The answer must be an exact reprint of the lines from the one with "This screenshot has" through the final line of the data, with no pictures included.

> **PROVIDED ENTRIES**
◇ ◇ ◇ ◇ ◇
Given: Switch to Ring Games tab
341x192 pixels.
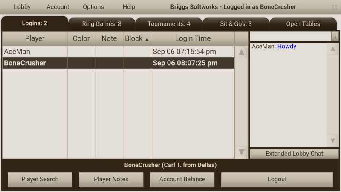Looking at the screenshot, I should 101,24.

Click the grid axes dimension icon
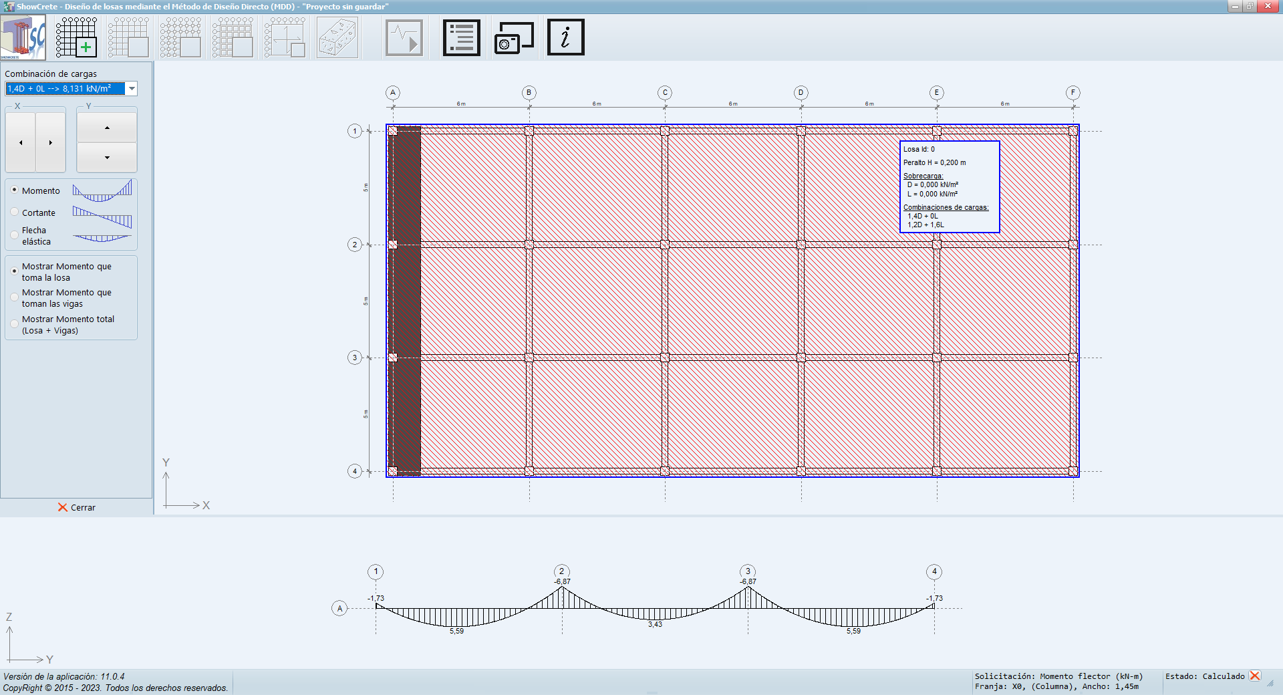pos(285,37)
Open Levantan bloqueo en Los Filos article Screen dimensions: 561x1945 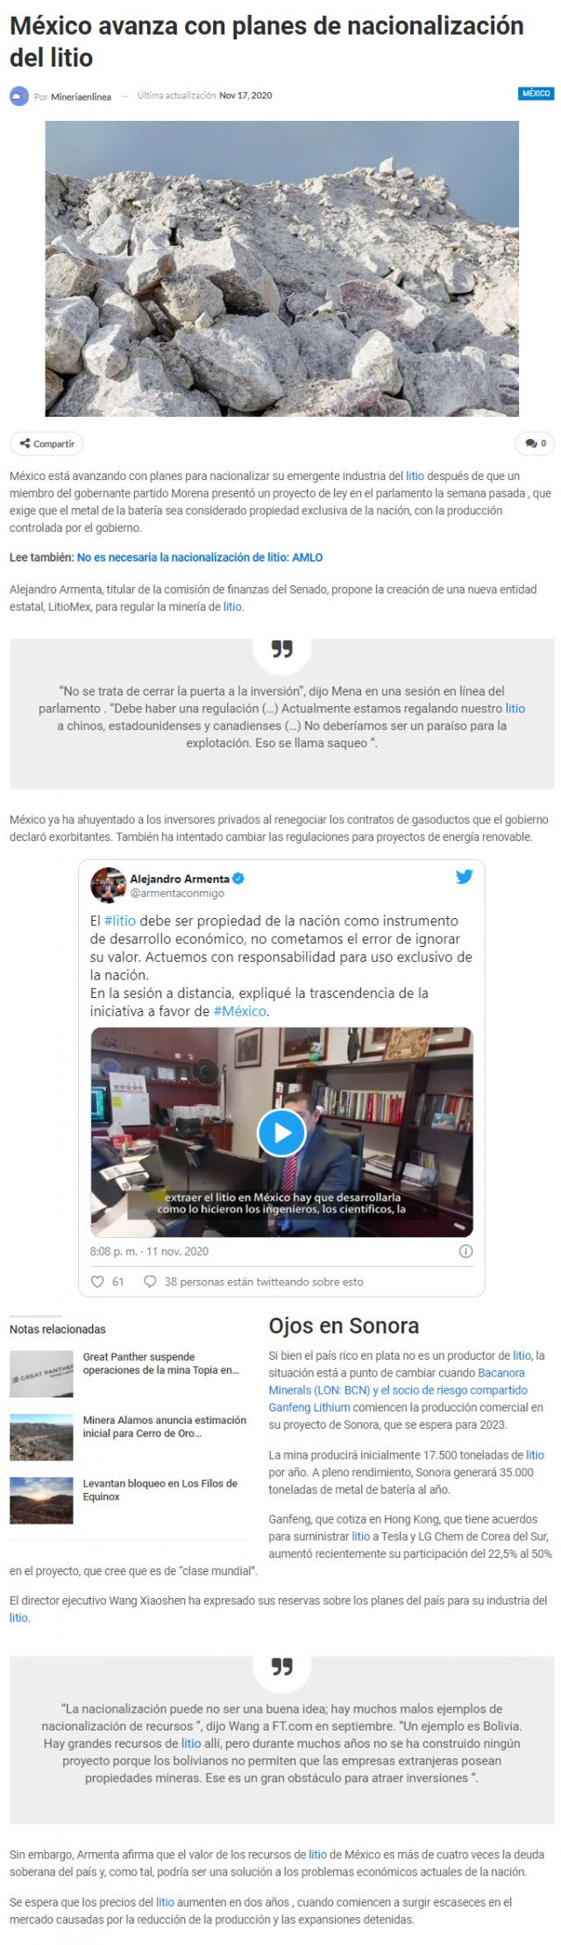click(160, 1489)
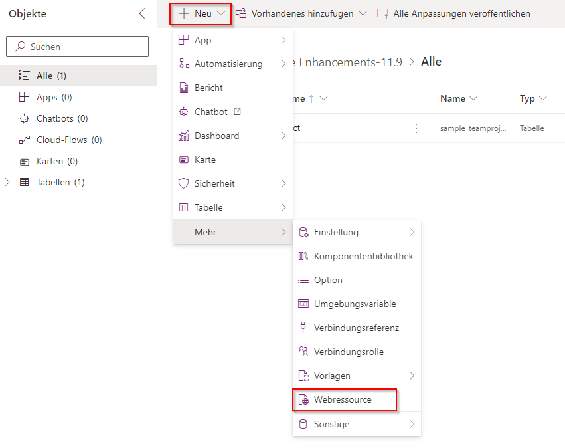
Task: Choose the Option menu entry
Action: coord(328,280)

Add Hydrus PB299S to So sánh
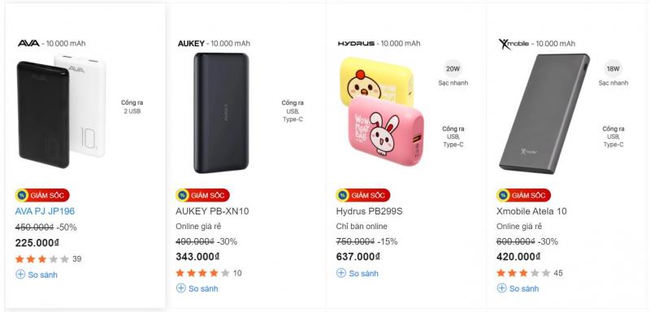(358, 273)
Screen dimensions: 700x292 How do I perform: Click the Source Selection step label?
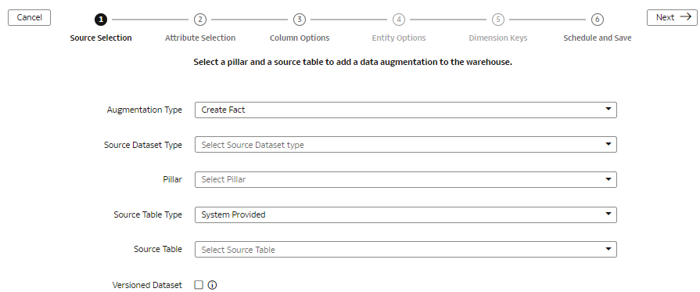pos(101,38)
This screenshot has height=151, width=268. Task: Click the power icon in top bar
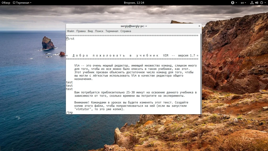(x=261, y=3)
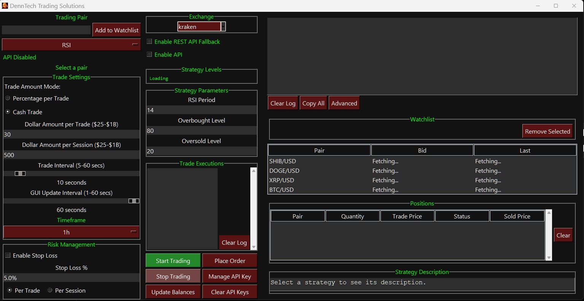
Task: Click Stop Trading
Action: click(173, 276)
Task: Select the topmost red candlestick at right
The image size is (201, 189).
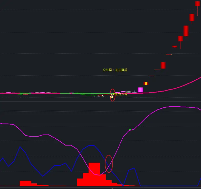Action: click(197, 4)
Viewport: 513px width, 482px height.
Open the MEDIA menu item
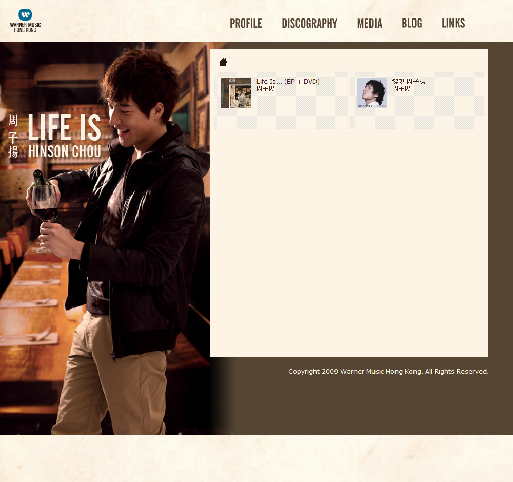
◇ ◇ ◇ ◇ ◇
> **THE ANSWER**
This screenshot has height=151, width=268. Task: Click the power icon in top bar
(x=261, y=3)
Task: Click Stop Trading
Action: click(173, 276)
Task: Select the topmost red candlestick at right
The image size is (201, 189).
Action: click(197, 4)
Viewport: 513px width, 482px height.
Open the MEDIA menu item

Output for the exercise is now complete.